**Directive 1:** According to the biographical note and abstract on translation, how many of Paulo Bezerra's translations from Russian into Portuguese have been published?
**Directive 2:** Translate this sentence from the biographical note and abstract on translation into Spanish: "He has a PhD in Language and Literature from the Catholic University of Rio de Janeiro, and a postdoctoral degree in Russian Literature from USP."

──────── Document segment ────────

Paulo Bezerra studied and specialized in translation at Lomonosov University in Moscow. He has a PhD in Language and Literature from the Catholic University of Rio de Janeiro, and a postdoctoral degree in Russian Literature from USP. He has translated more than 50 works from Russian into Portuguese, of which 45 have been published. He was a Professor of Literary Theory at the University of the State of Rio de Janeiro, a professor of Russian Language and Literature at USP, and is a retired professor from the chair of Literary Theory at UFF. He has translated, among others, the following works: by L. S. Vygotsky, Psicologia da arte e a construção do pensamento e da linguagem (Martins Fontes); by M. Bakhtin, Problemas da poética de Dostoiévski (Forense Universitária), Estética da criação verbal (Martins Fontes); by F. Dostoevsky, Crime e castigo and Os irmãos Karamázov (Ed. 34). @ - bazel@uol.com.br

ABSTRACT

The essay examines the relationship between translation and re-creation, focusing on the differences and similarities between primary creation, i.e., the construction of a work by its author, and translation as secondary creation, i.e., the new form taken on by the original in the target language, acquiring a new existence and gaining independence. It also analyzes the contribution of Mikhail Bakhtin's literary theory, as well as the contribution of other great masters to an eventual theory of translation.

Keywords: Translation, Re-creation, Literary theory, Mikhail Bakhtin, Translation theory.

──────── Collected data ────────

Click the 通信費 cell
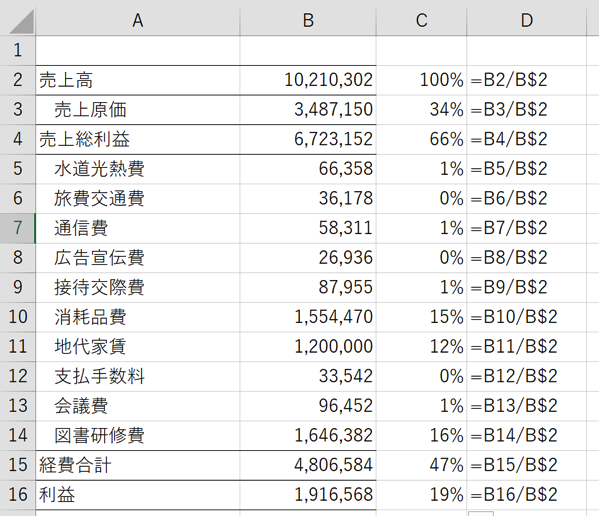This screenshot has height=516, width=599. 138,228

────────

**Worked solution 1:** 45

**Worked solution 2:** Tiene un doctorado en Lengua y Literatura por la Universidad Católica de Río de Janeiro y un posdoctorado en Literatura Rusa por la USP.